Dataset excerpts:
BEGIN
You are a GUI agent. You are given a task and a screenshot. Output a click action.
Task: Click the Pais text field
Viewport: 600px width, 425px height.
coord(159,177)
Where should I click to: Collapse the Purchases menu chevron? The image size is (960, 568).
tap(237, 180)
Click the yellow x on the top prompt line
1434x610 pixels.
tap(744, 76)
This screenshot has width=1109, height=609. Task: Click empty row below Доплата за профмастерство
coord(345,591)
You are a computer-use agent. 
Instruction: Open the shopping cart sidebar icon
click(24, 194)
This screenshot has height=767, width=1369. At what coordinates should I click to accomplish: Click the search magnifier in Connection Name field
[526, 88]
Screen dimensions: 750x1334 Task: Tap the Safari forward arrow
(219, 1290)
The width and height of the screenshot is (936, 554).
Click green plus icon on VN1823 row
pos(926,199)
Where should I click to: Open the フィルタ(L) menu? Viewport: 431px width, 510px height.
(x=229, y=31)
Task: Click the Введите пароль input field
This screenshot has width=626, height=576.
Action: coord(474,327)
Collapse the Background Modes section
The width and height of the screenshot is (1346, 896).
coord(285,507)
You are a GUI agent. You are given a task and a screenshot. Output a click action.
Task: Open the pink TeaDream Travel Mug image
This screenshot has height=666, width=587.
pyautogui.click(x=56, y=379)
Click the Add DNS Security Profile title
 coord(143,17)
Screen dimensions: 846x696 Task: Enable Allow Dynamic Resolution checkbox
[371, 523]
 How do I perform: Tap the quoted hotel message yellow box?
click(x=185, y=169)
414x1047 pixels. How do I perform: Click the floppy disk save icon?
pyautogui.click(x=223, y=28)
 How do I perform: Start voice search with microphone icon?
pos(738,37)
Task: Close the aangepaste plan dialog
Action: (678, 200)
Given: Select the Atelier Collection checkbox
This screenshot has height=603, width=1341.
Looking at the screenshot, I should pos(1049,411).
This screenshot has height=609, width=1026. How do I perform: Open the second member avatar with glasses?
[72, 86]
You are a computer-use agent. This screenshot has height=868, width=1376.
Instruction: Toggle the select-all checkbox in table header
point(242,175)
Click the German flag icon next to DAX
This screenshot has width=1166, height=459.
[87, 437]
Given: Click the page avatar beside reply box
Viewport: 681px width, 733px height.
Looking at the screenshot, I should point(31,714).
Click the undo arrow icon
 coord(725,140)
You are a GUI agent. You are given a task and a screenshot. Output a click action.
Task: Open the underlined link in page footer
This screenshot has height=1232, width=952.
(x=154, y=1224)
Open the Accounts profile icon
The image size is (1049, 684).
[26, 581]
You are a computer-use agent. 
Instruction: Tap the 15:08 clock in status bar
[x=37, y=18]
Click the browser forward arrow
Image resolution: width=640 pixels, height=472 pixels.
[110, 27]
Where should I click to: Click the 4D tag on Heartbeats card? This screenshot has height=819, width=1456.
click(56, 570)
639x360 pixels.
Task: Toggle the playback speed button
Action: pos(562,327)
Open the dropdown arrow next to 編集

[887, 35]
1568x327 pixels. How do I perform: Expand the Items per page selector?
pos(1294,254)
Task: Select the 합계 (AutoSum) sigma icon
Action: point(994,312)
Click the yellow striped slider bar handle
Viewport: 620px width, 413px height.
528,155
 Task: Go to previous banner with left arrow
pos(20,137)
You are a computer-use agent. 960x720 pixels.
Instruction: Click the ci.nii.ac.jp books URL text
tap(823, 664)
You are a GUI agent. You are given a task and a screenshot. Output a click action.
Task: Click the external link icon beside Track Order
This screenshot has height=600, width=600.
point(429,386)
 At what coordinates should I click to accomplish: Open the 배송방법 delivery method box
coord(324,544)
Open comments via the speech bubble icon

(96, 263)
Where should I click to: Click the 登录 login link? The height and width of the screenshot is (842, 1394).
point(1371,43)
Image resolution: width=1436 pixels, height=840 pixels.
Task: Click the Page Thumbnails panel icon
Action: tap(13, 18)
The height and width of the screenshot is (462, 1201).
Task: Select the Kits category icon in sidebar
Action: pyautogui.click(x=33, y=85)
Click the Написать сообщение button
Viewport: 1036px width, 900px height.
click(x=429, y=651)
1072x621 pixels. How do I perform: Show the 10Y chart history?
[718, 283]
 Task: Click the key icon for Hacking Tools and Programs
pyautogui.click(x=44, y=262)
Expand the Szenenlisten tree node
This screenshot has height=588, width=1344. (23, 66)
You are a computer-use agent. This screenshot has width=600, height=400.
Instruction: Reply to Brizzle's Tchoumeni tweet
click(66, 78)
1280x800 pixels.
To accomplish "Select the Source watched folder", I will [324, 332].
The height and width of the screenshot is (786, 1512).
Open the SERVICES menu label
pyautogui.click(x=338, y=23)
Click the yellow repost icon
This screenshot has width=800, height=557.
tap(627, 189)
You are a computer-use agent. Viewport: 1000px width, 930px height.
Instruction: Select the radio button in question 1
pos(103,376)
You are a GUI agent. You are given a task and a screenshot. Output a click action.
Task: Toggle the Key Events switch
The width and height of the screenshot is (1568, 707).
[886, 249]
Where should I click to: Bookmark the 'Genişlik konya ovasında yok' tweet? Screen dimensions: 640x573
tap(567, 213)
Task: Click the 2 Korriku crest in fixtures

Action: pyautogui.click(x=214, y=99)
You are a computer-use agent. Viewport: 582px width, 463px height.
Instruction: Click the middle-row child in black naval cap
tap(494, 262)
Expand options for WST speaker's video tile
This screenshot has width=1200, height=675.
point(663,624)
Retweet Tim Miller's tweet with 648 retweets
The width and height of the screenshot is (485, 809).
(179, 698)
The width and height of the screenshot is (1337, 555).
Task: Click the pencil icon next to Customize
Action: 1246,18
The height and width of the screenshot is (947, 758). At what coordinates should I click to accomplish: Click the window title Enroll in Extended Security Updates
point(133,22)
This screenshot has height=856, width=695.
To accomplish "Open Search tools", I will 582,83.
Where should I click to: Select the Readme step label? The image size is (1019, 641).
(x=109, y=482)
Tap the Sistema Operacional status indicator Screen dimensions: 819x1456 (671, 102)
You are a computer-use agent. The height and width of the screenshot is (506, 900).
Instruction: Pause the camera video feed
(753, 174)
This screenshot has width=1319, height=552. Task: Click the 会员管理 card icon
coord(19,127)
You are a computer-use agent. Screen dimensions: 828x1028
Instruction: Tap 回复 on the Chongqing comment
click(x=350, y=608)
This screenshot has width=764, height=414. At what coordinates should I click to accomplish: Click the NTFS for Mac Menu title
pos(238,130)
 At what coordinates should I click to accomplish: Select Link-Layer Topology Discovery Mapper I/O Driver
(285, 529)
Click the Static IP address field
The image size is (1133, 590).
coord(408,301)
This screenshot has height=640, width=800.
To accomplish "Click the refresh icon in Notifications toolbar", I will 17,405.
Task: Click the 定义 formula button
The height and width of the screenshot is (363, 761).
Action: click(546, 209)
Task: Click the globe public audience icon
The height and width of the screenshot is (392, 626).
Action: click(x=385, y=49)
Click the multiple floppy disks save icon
END
◆ EXERCISE ◆
Of all the entries above, output exactly the lines between the one holding "has width=600, height=400." and the one holding "You are a computer-use agent. Viewport: 1000px", inclusive.

◆ RESPONSE TO THIS TASK ◆
You are a computer-use agent. This screenshot has width=600, height=400.
Instruction: Reply to Brizzle's Tchoumeni tweet
click(66, 78)
1280x800 pixels.
To accomplish "Select the Source watched folder", I will [324, 332].
The height and width of the screenshot is (786, 1512).
Open the SERVICES menu label
pyautogui.click(x=338, y=23)
Click the yellow repost icon
This screenshot has width=800, height=557.
tap(627, 189)
You are a computer-use agent. Viewport: 1000px width, 930px height.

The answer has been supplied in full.